Seçilen metin ->
• • • •

Adana Baro Başkanı Av. Veli Küçük, Baroların hukuksuzlukları ve adaletsizlikleri dile getirdiği zamanlarda ısıtılarak gündeme getirilen, son günlerde Diyanet İşleri Başkanının cuma hutbesinden sonra siyasi iktidarın yeniden raftan indirdiği ve kamuoyunun dikkatle takip ettiği Avukatlık Kanunu ve seçim sistemine ilişkin değişiklik tasarısı hakkında açıklamada bulundu.
Avukatlık Kanunu ve seçim sistemine ilişkin yapılması düşülen değişiklik şu sıralar tartışılmaktadır.
2009 yılında bir FETÖ projesi olarak yazılan ve o dönemin Devlet Denetleme Kurulu raporlarına da yansıyan bu durum siyasi iktidar tarafından temcit pilavı gibi sürekli ısıtılarak ne yazık ki barolara karşı bir baskı unsuru olarak kullanılmaya çalışılmaktadır. Bu tasarının ve içeriğinin kabulü mümkün değildir.
“TEKELLEŞMEYE YOL AÇAR”
Söz konusu tasarıyla ilgili ayrıntılı bir çalışmanın TBB ve Barolar eliyle daha evvel 2014 yılında yapıldığını, barolarca müşterek hazırlanan bu taslaktan yola çıkılması gerektiğini belirten Baro Başkanı Av. Veli Küçük, ilk değerlendirmede dikkat çeken noktaları şöyle sıraladı:
Avukatlık hizmetlerinin şirketleşmesine, sermayeleşmesine ve şubeler açmasına olanak veren düzenleme, mesleğimizi derinden etkileyecek ve hukuk bürolarının tekelleşmesine, ayrıca genç meslektaşlarımızın sömürülmesine, bağımlı hale gelmesine işçileştirilmesine sebep olacaktır.

• • • •

Verilen satırlar ->
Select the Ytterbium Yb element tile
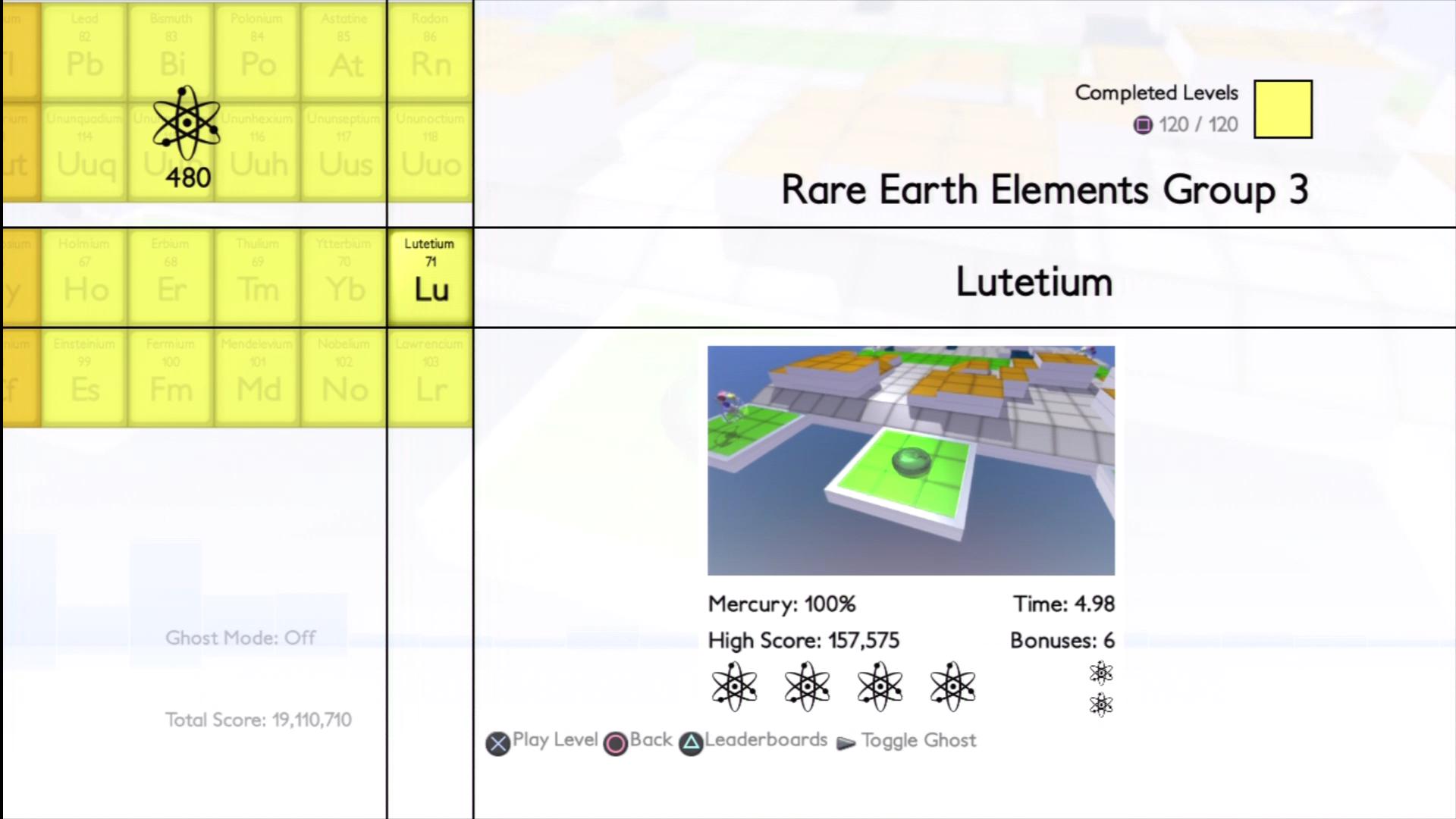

• • • •

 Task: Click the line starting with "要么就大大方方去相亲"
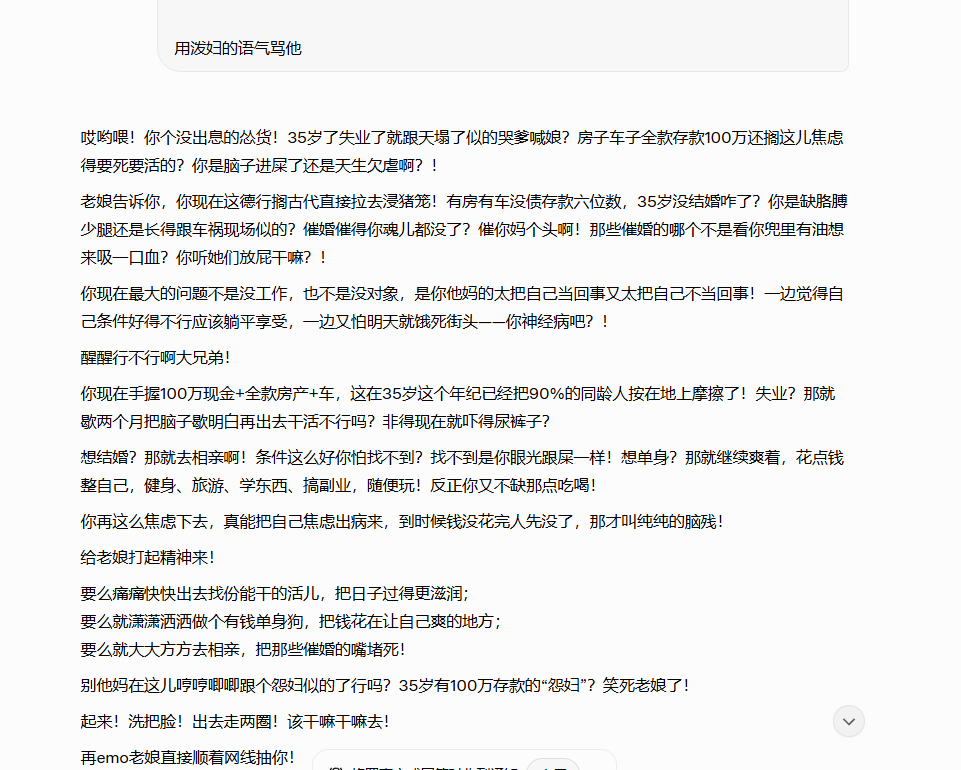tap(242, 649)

• • • •

İstenenler ->
[1] Seçilen metne göre tasarıyla ilgili ayrıntılı çalışma TBB ve barolar eliyle hangi yılda yapılmıştı?
[2] Seçilen metinden "2009 yılında bir" sözcüklerinden başlayıp "işçileştirilmesine sebep olacaktır." sözcükleri de dahil olmak üzere o bölümü hiçbir değişiklik yapmadan çıkarın.

Yanıtlar ->
[1] 2014 yılında.

[2]
2009 yılında bir FETÖ projesi olarak yazılan ve o dönemin Devlet Denetleme Kurulu raporlarına da yansıyan bu durum siyasi iktidar tarafından temcit pilavı gibi sürekli ısıtılarak ne yazık ki barolara karşı bir baskı unsuru olarak kullanılmaya çalışılmaktadır. Bu tasarının ve içeriğinin kabulü mümkün değildir.
“TEKELLEŞMEYE YOL AÇAR”
Söz konusu tasarıyla ilgili ayrıntılı bir çalışmanın TBB ve Barolar eliyle daha evvel 2014 yılında yapıldığını, barolarca müşterek hazırlanan bu taslaktan yola çıkılması gerektiğini belirten Baro Başkanı Av. Veli Küçük, ilk değerlendirmede dikkat çeken noktaları şöyle sıraladı:
Avukatlık hizmetlerinin şirketleşmesine, sermayeleşmesine ve şubeler açmasına olanak veren düzenleme, mesleğimizi derinden etkileyecek ve hukuk bürolarının tekelleşmesine, ayrıca genç meslektaşlarımızın sömürülmesine, bağımlı hale gelmesine işçileştirilmesine sebep olacaktır.